** Dataset records follows **

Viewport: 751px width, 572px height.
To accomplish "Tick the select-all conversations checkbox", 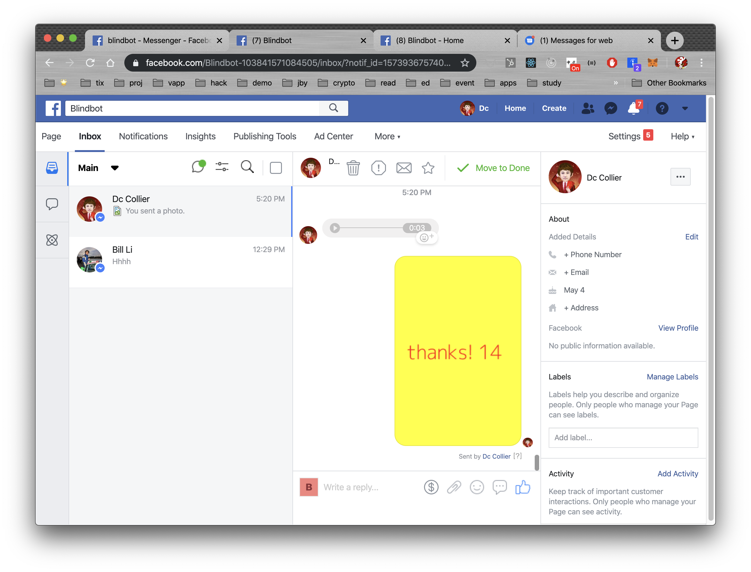I will (x=276, y=168).
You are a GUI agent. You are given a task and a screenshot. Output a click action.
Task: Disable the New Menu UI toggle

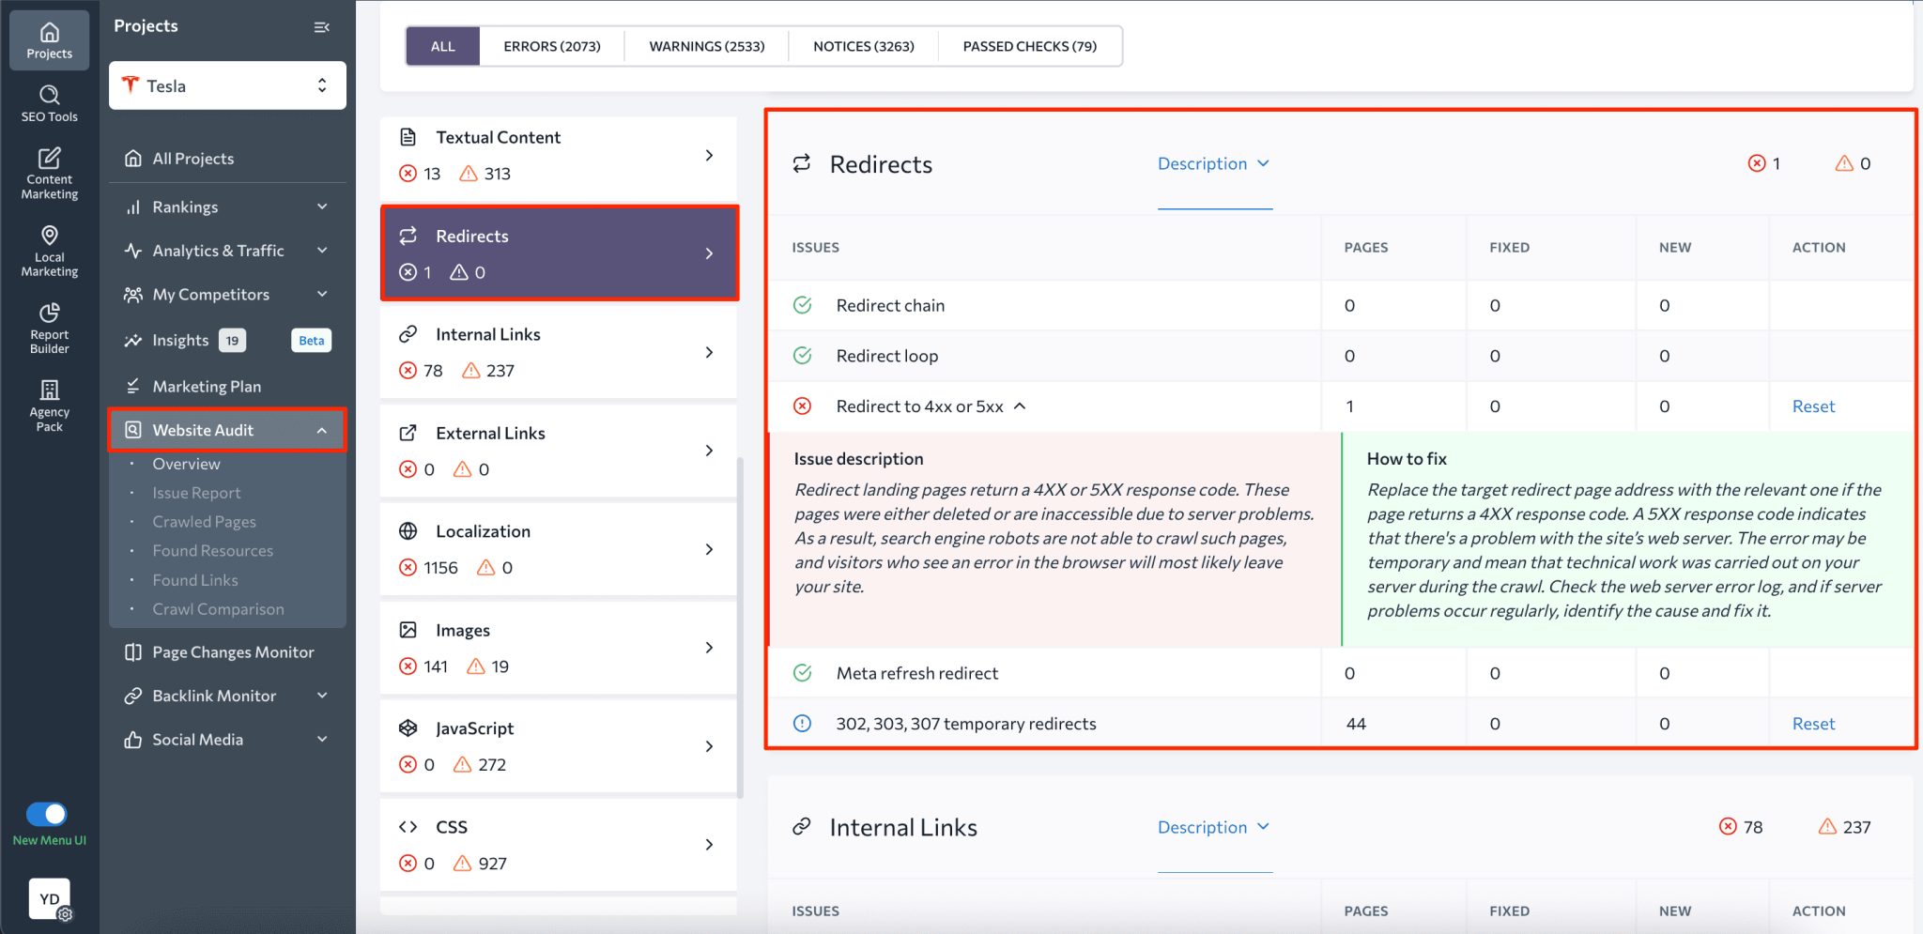[x=48, y=815]
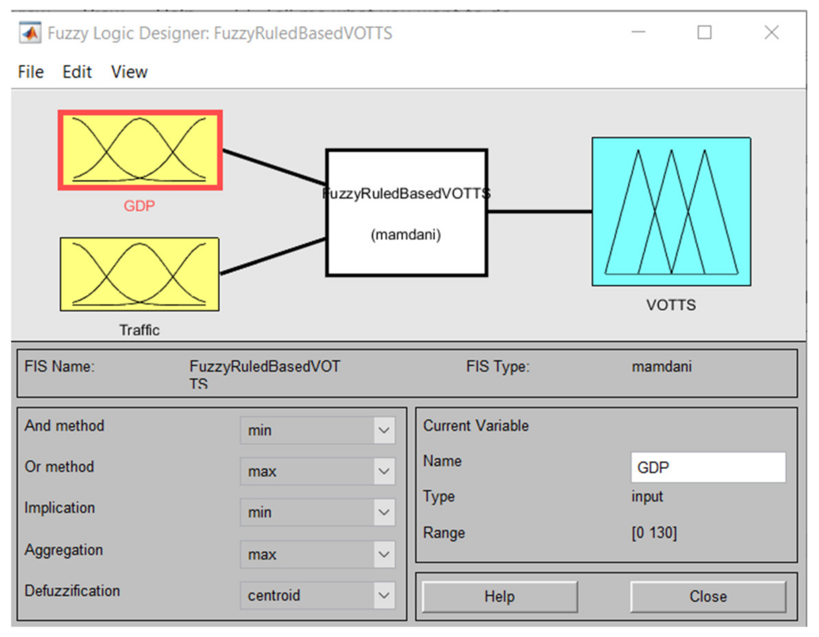Click the Close button
This screenshot has height=637, width=819.
click(708, 597)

** End of Dataset records **

◆ **What the task requires**: Extract only the lines from the line containing "You are a GUI" through the final line of the listing above, unchanged; pictures stay out of the copy.

◆ **Written reply**:
You are a GUI agent. You are given a task and a screenshot. Output a click action.
Task: Disable the New Menu UI toggle

[x=48, y=815]
Click the Close button
This screenshot has height=637, width=819.
click(708, 597)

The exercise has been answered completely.